But then I decided on measuring the voltage output of the port to make sure it's not causing issues, and I discovered something interesting. The port where the 2 flash drives died is outputting about 5.48 volts. Curiously enough, the other two ports I checked output about 5.24 volts. I couldn't check all ten as the rest are occupied with other devices (all USB devices except my keyboard and mouse are storage devices, mostly HDDs but some flash drives).

My iMac outputs about 5.11 volts, a custom-built PC at about 5.08 volts and my Dell monitor at about 5.04 volts (it has USB ports, too).

My question is, how safe are all of these voltages, more particularly, the voltages from the hub? I use a lot of USB devices on my computers and using all ten ports on the hub would be very handy, but I don't want to risk damaging more drives if that's the case.

The most information I can find is "USB uses 5 volts," which doesn't help much here.


Update: I had a chance to disconnect all my drives from the hub. I reran the tests and found out that every port outputs a stable 5.42VDC (stable as in, the number didn't fluctuate for the 5 or so seconds it was connected). The wall adaptor should output 12VDC and outputs at the most 12.12VDC. No devices were connected at the same time during this measurement (update: with 7/10 I get the same results).

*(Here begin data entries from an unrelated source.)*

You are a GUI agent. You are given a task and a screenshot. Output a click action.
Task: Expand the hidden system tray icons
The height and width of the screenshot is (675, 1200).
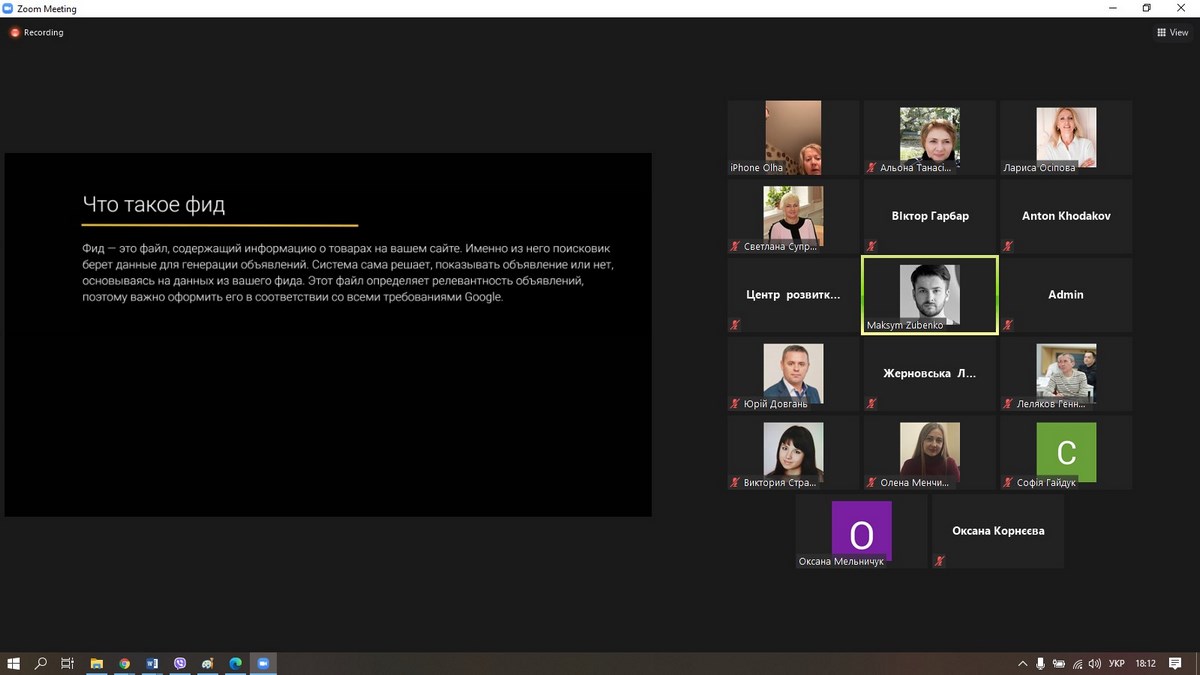(1022, 663)
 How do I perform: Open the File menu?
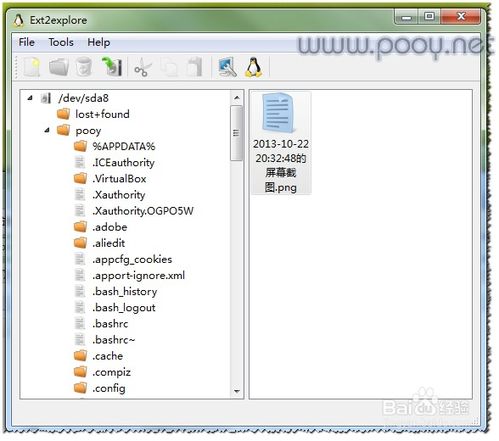click(x=27, y=42)
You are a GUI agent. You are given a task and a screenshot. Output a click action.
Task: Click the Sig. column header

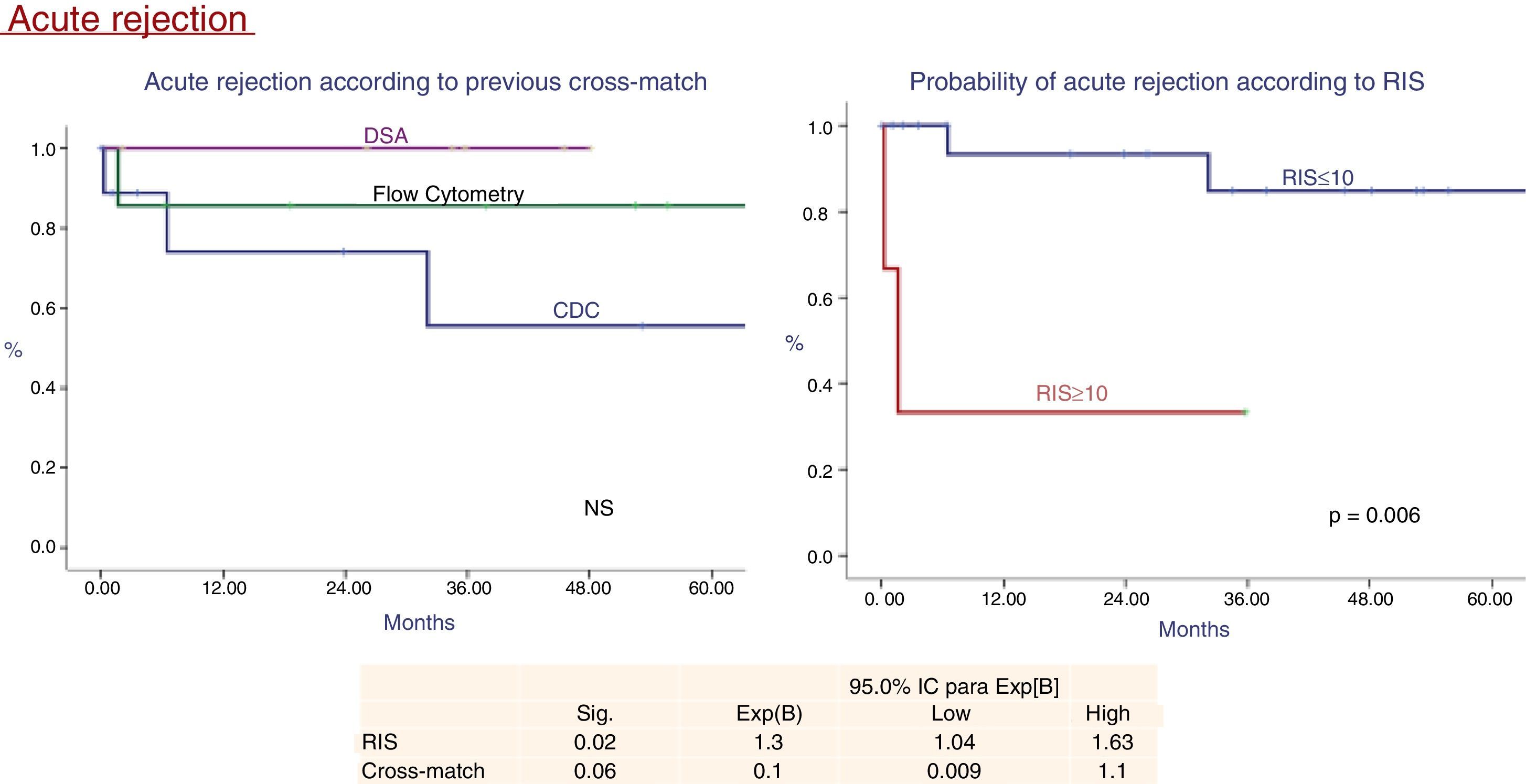pos(595,714)
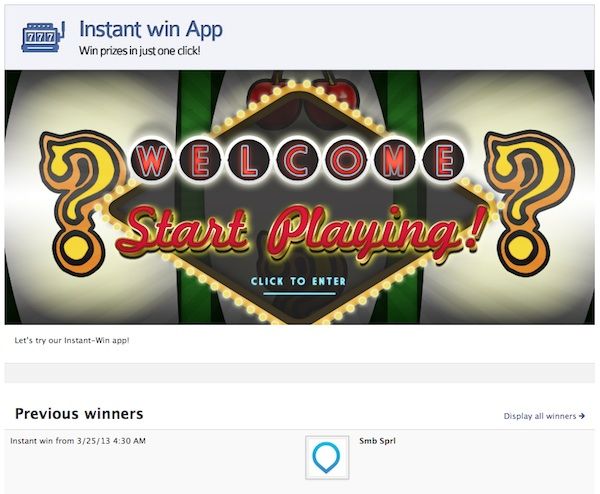The width and height of the screenshot is (600, 494).
Task: Click the Instant win from 3/25/13 entry
Action: point(78,441)
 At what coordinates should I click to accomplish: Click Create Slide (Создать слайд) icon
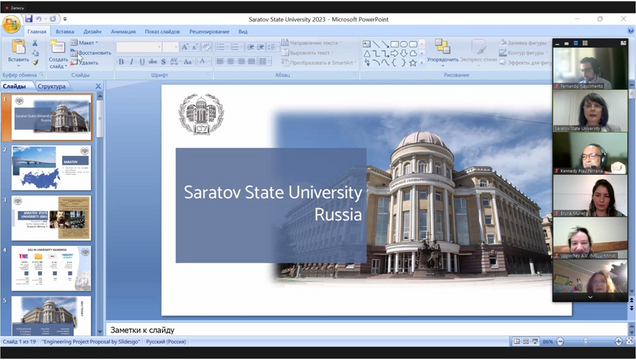coord(57,47)
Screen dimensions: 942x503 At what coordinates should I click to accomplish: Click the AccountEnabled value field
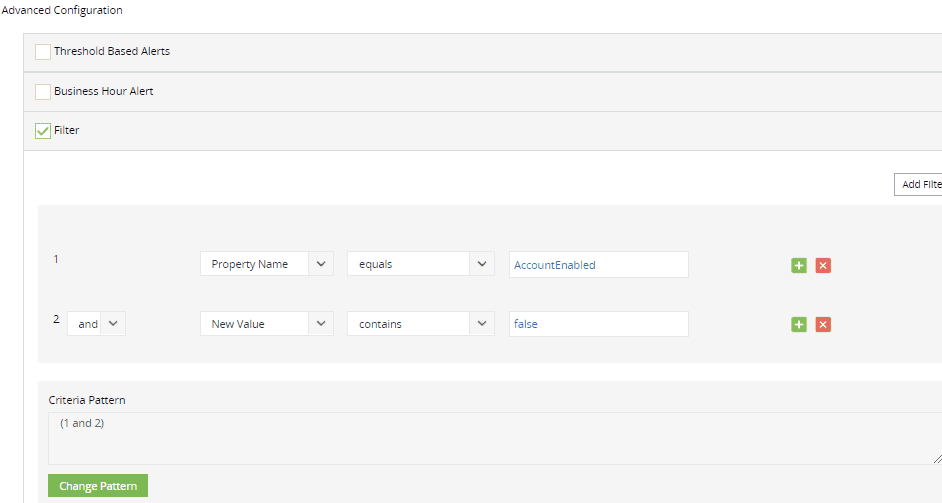click(x=598, y=265)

With that being said, is it still possible that this hub is usable? Could I potentially use a lower voltage adaptor to bring the voltage down to more acceptable levels? I ask because this hub I am using is really nice, and I'd hate to buy another one (I bought an Amazon basics one before and had problems with that). Of course, if it means risking my devices lifespans, I'll buy another hub.

I would like to note that the other devices on this hub, mostly WD My Passports (hub powered), one WD My Book (wall powered), a SATA Hitachi drive in a 3.5" Rosewill enclosure (wall powered), and a Crucial SSD in a Sabrent USB enclosure (hub powered) are all okay and have been plugged in longer than the flash drives that died were.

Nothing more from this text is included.